WHAT TO WORK ON:
Would you set down the data that follows, word for word, without any pictures?

━━━━━━

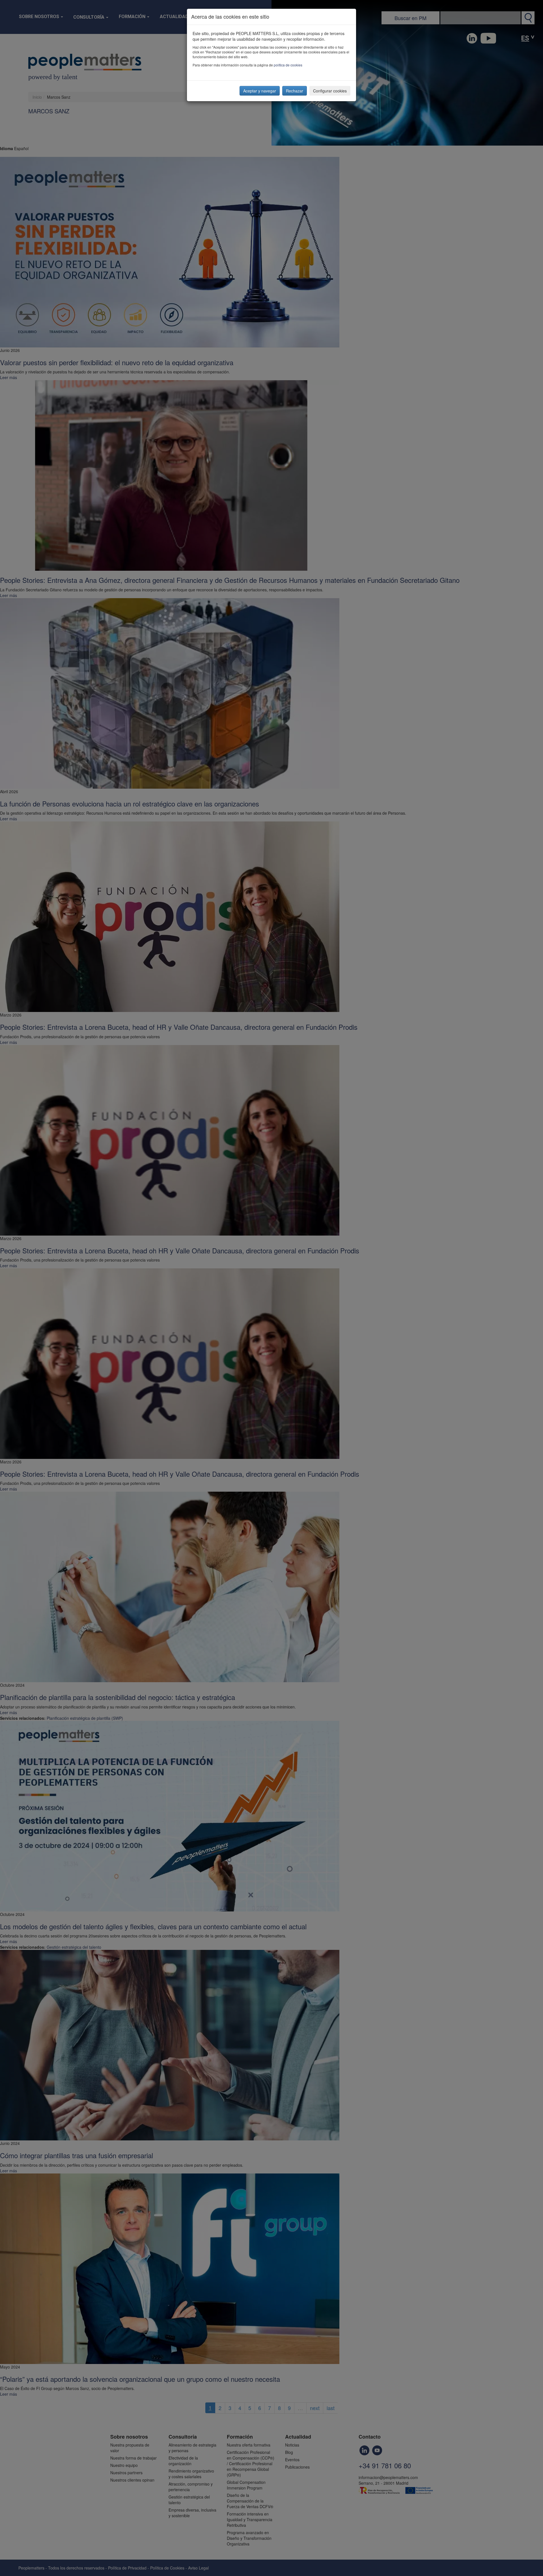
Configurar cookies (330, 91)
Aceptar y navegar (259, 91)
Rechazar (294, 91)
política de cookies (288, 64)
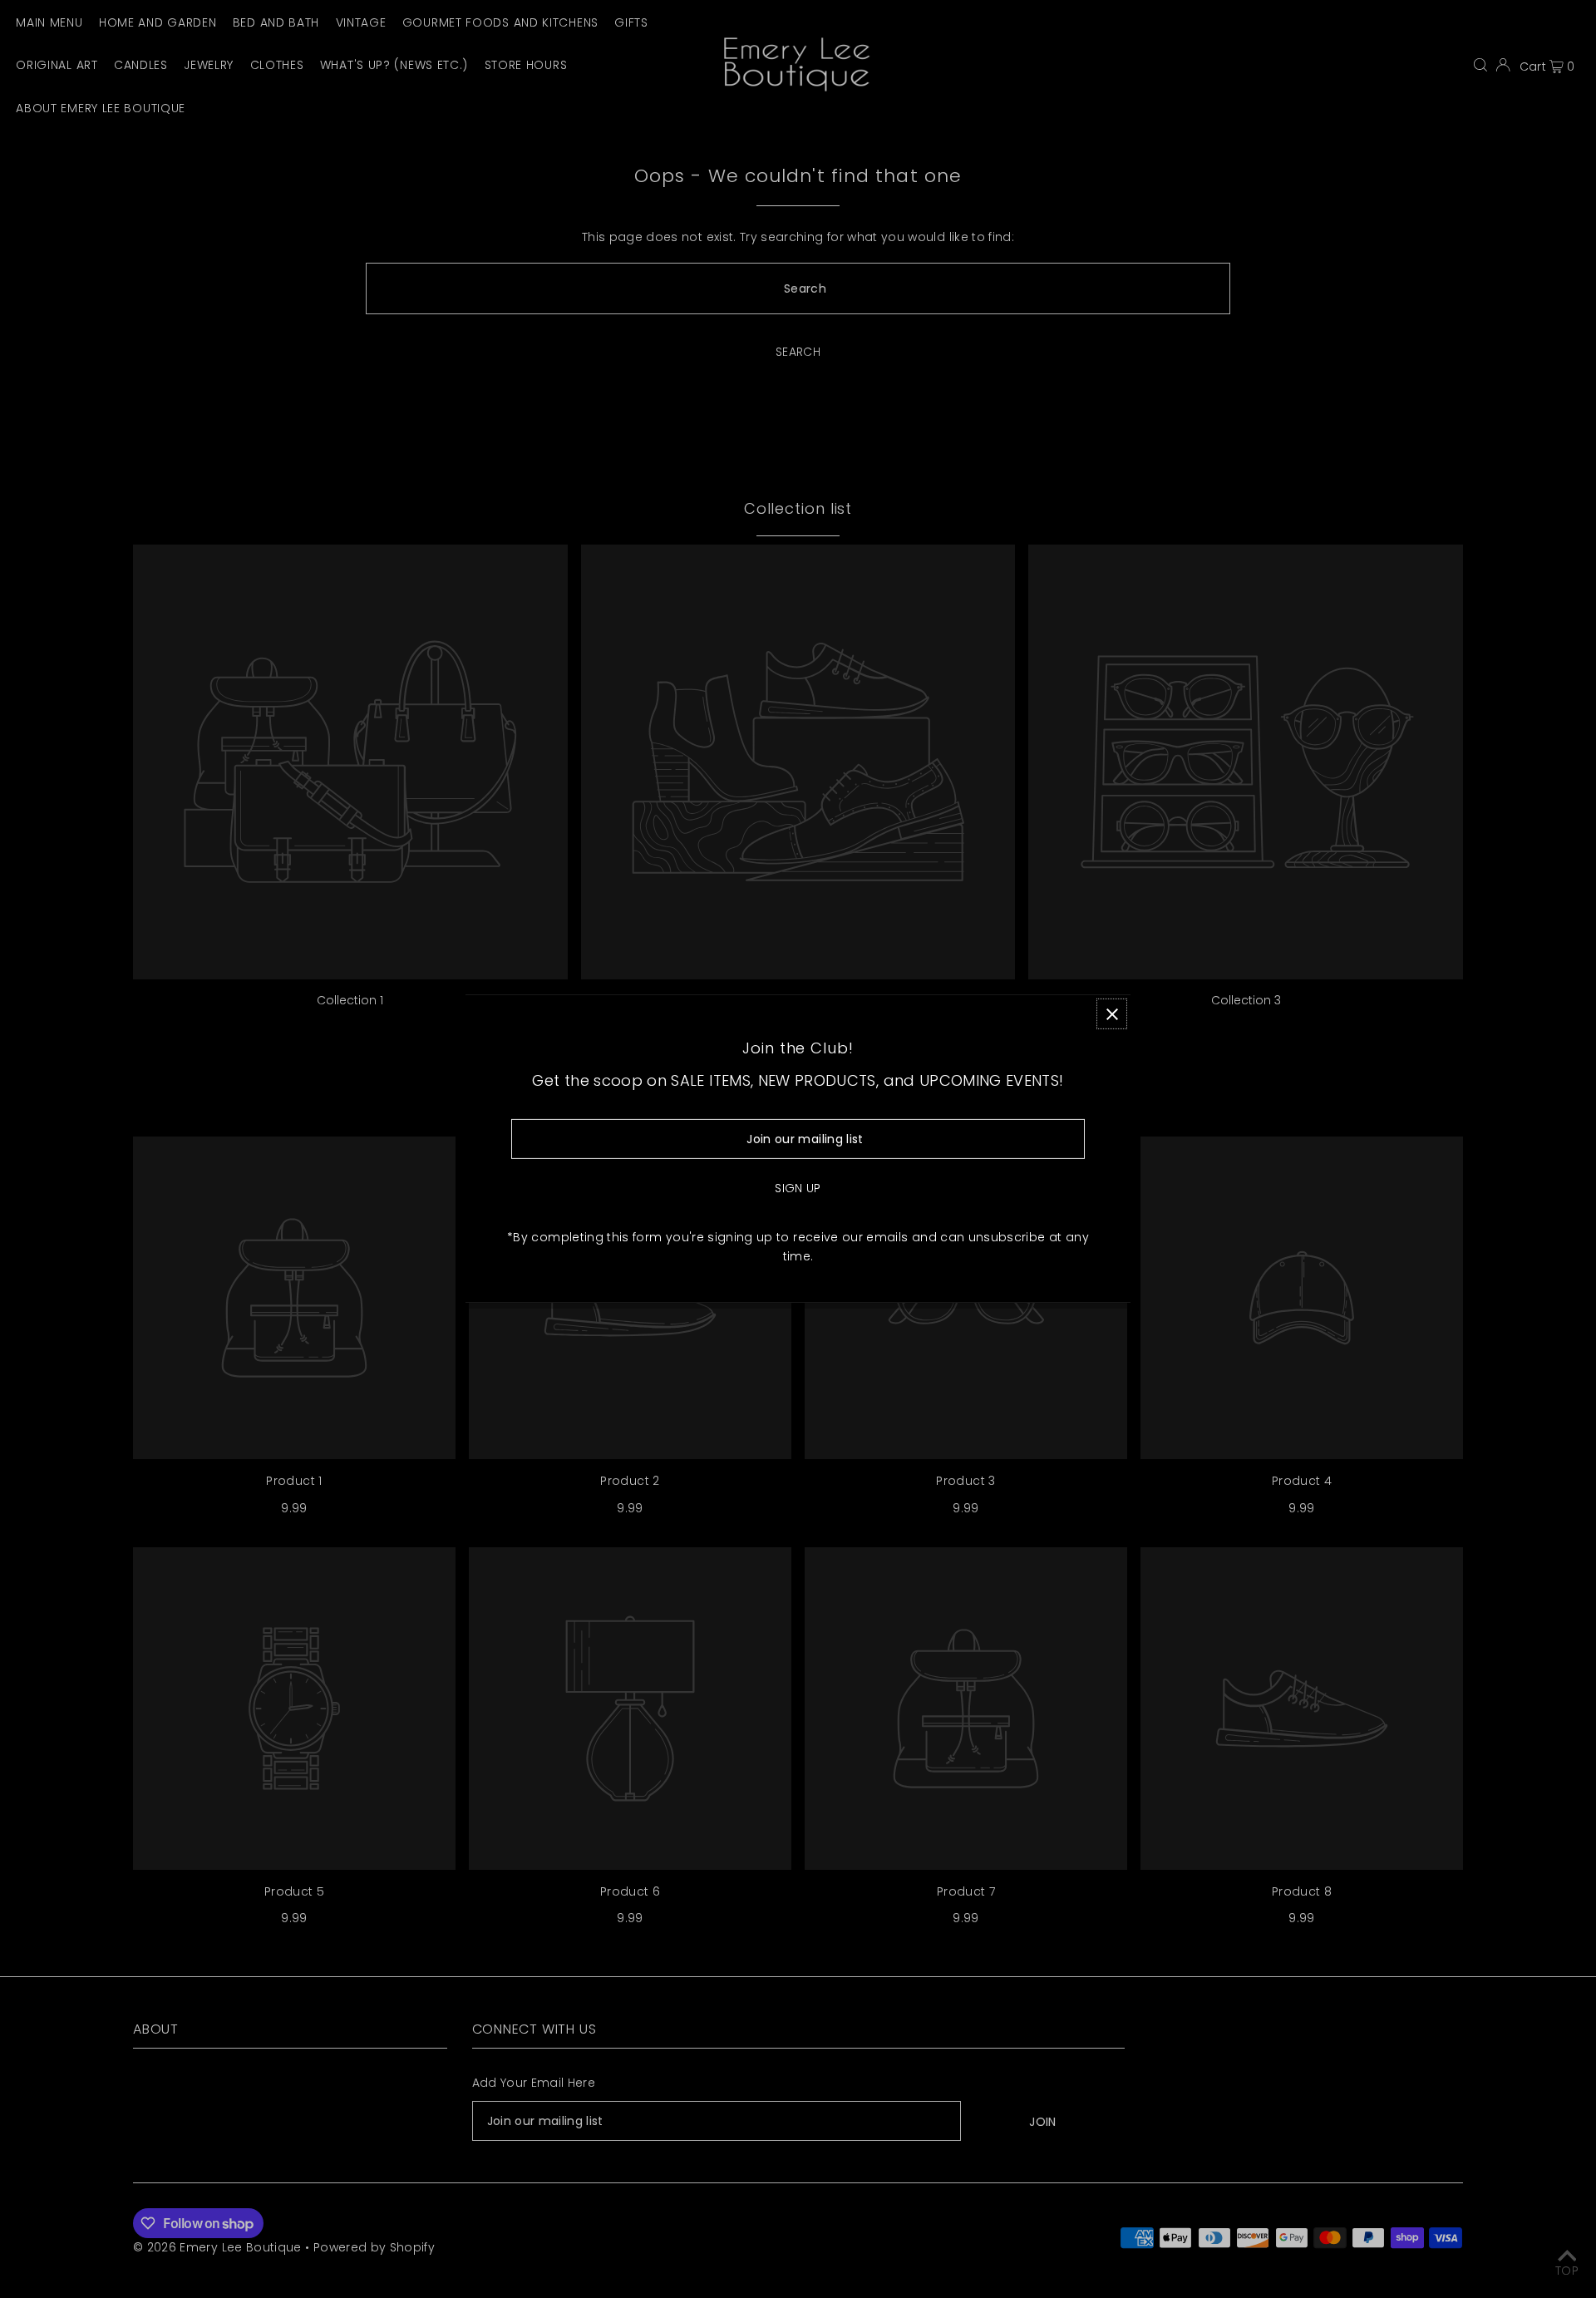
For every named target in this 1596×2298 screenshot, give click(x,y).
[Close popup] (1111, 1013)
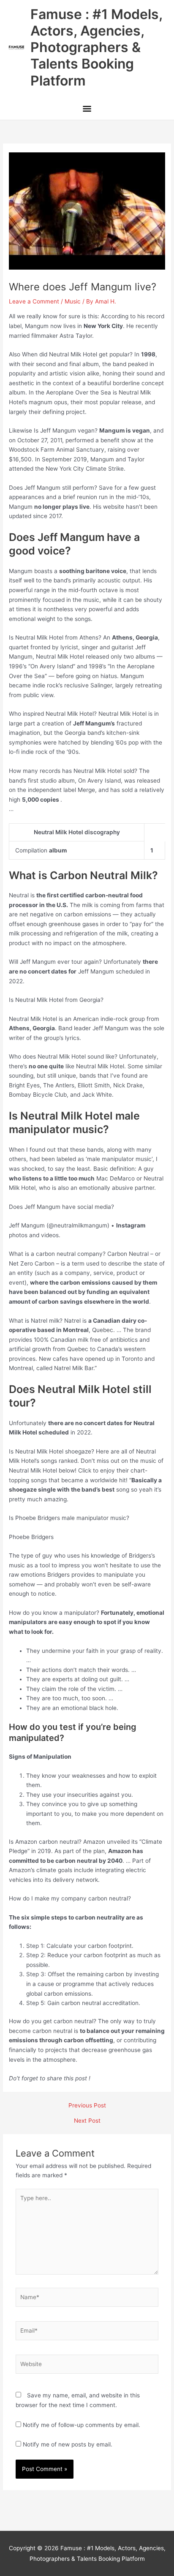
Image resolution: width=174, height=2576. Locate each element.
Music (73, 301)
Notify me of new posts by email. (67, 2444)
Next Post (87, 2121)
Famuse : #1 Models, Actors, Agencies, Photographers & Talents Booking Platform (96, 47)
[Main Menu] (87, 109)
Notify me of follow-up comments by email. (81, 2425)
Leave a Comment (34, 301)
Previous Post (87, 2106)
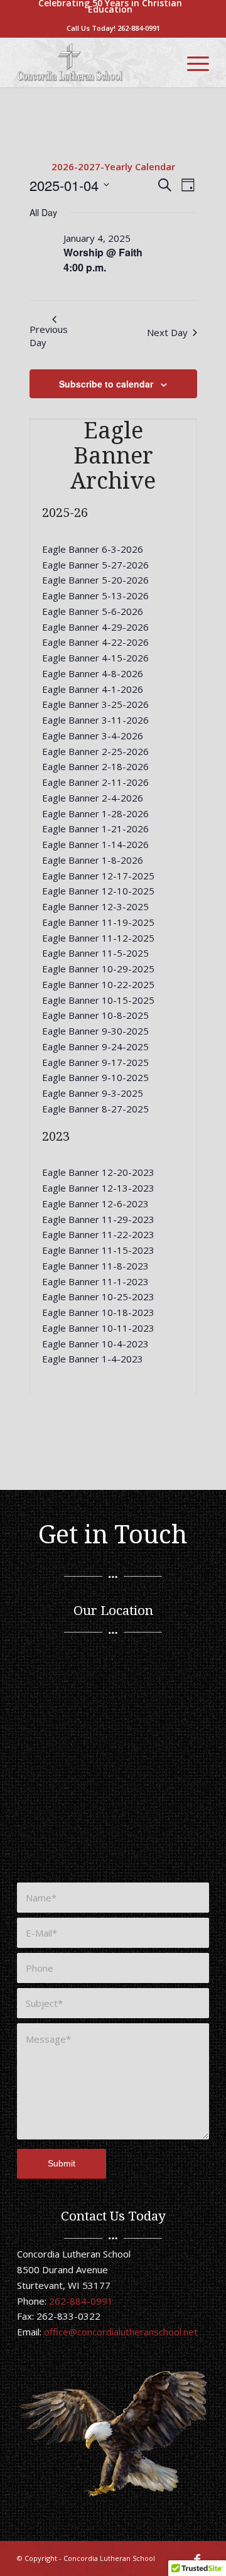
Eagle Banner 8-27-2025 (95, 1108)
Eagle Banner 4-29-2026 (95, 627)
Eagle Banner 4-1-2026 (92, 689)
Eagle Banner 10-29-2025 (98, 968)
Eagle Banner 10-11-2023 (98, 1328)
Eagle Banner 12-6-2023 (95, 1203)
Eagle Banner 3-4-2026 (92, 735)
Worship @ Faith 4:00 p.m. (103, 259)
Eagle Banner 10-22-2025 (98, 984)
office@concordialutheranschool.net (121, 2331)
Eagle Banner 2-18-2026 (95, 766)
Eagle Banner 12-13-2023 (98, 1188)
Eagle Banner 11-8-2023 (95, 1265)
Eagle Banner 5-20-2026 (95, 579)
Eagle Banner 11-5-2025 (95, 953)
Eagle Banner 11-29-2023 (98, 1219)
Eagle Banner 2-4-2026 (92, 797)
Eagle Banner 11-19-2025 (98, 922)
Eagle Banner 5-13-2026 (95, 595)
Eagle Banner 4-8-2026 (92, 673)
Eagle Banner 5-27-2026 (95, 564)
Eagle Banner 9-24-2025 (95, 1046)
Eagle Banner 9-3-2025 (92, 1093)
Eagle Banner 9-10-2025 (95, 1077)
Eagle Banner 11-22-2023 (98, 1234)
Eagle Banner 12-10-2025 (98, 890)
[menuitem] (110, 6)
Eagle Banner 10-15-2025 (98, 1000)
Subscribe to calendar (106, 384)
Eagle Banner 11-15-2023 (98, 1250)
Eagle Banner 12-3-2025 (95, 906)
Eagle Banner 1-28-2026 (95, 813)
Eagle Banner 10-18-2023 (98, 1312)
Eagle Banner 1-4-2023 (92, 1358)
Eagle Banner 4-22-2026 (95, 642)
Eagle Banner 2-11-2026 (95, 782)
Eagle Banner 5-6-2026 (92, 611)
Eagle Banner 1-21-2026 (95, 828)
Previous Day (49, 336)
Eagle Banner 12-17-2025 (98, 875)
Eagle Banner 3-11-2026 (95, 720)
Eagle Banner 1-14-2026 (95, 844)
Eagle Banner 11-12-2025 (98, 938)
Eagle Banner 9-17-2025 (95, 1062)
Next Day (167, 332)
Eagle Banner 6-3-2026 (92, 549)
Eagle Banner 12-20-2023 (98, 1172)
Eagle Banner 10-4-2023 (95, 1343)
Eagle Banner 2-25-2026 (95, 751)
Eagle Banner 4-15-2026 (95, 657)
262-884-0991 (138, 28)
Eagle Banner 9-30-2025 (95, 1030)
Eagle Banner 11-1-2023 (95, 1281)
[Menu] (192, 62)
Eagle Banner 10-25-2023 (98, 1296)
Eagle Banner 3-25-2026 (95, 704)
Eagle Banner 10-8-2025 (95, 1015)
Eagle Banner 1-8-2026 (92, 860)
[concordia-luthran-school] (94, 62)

━━━━━━

RESPONSE:
Configurar cookies (330, 91)
Aceptar y navegar (259, 91)
Rechazar (294, 91)
política de cookies (288, 64)
For every named target in this 1596×2298 screenshot, give click(x,y).
[Close popup] (1111, 1013)
Image resolution: width=174, height=2576. Locate each element.
Music (73, 301)
Notify me of new posts by email. (67, 2444)
Next Post (87, 2121)
Famuse : #1 Models, Actors, Agencies, Photographers & Talents Booking Platform (96, 47)
[Main Menu] (87, 109)
Notify me of follow-up comments by email. (81, 2425)
Leave a Comment (34, 301)
Previous Post (87, 2106)
Eagle Banner 8-27-2025 (95, 1108)
Eagle Banner 4-29-2026 (95, 627)
Eagle Banner 4-1-2026 (92, 689)
Eagle Banner 10-29-2025 (98, 968)
Eagle Banner 10-11-2023 (98, 1328)
Eagle Banner 12-6-2023 (95, 1203)
Eagle Banner 3-4-2026 (92, 735)
Worship @ Faith 4:00 p.m. (103, 259)
Eagle Banner 10-22-2025 (98, 984)
office@concordialutheranschool.net (121, 2331)
Eagle Banner 2-18-2026 (95, 766)
Eagle Banner 12-13-2023 (98, 1188)
Eagle Banner 11-8-2023 (95, 1265)
Eagle Banner 5-20-2026 (95, 579)
Eagle Banner 11-5-2025 (95, 953)
Eagle Banner 11-29-2023 (98, 1219)
Eagle Banner 2-4-2026 (92, 797)
Eagle Banner 11-19-2025 (98, 922)
Eagle Banner 5-13-2026 (95, 595)
Eagle Banner 4-8-2026 (92, 673)
Eagle Banner 5-27-2026 (95, 564)
Eagle Banner 9-24-2025 (95, 1046)
Eagle Banner 9-3-2025 (92, 1093)
Eagle Banner 9-10-2025 (95, 1077)
Eagle Banner 11-22-2023 (98, 1234)
Eagle Banner 12-10-2025 (98, 890)
[menuitem] (110, 6)
Eagle Banner 10-15-2025 (98, 1000)
Subscribe to calendar (106, 384)
Eagle Banner 11-15-2023 (98, 1250)
Eagle Banner 12-3-2025 (95, 906)
Eagle Banner 1-28-2026 (95, 813)
Eagle Banner 10-18-2023 (98, 1312)
Eagle Banner 1-4-2023 (92, 1358)
Eagle Banner 4-22-2026 (95, 642)
Eagle Banner 2-11-2026 (95, 782)
Eagle Banner 5-6-2026 (92, 611)
Eagle Banner 1-21-2026 (95, 828)
Previous Day (49, 336)
Eagle Banner 12-17-2025 (98, 875)
Eagle Banner 3-11-2026 (95, 720)
Eagle Banner 1-14-2026 (95, 844)
Eagle Banner 11-12-2025 (98, 938)
Eagle Banner 9-17-2025 (95, 1062)
Next Day (167, 332)
Eagle Banner 6-3-2026 (92, 549)
Eagle Banner 12-20-2023 (98, 1172)
Eagle Banner 10-4-2023 (95, 1343)
Eagle Banner 2-25-2026 (95, 751)
Eagle Banner 4-15-2026 (95, 657)
262-884-0991 (138, 28)
Eagle Banner 9-30-2025 (95, 1030)
Eagle Banner 11-1-2023 (95, 1281)
[Menu] (192, 62)
Eagle Banner 10-25-2023 (98, 1296)
Eagle Banner 3-25-2026 (95, 704)
Eagle Banner 10-8-2025 (95, 1015)
Eagle Banner 1-8-2026 (92, 860)
[concordia-luthran-school] (94, 62)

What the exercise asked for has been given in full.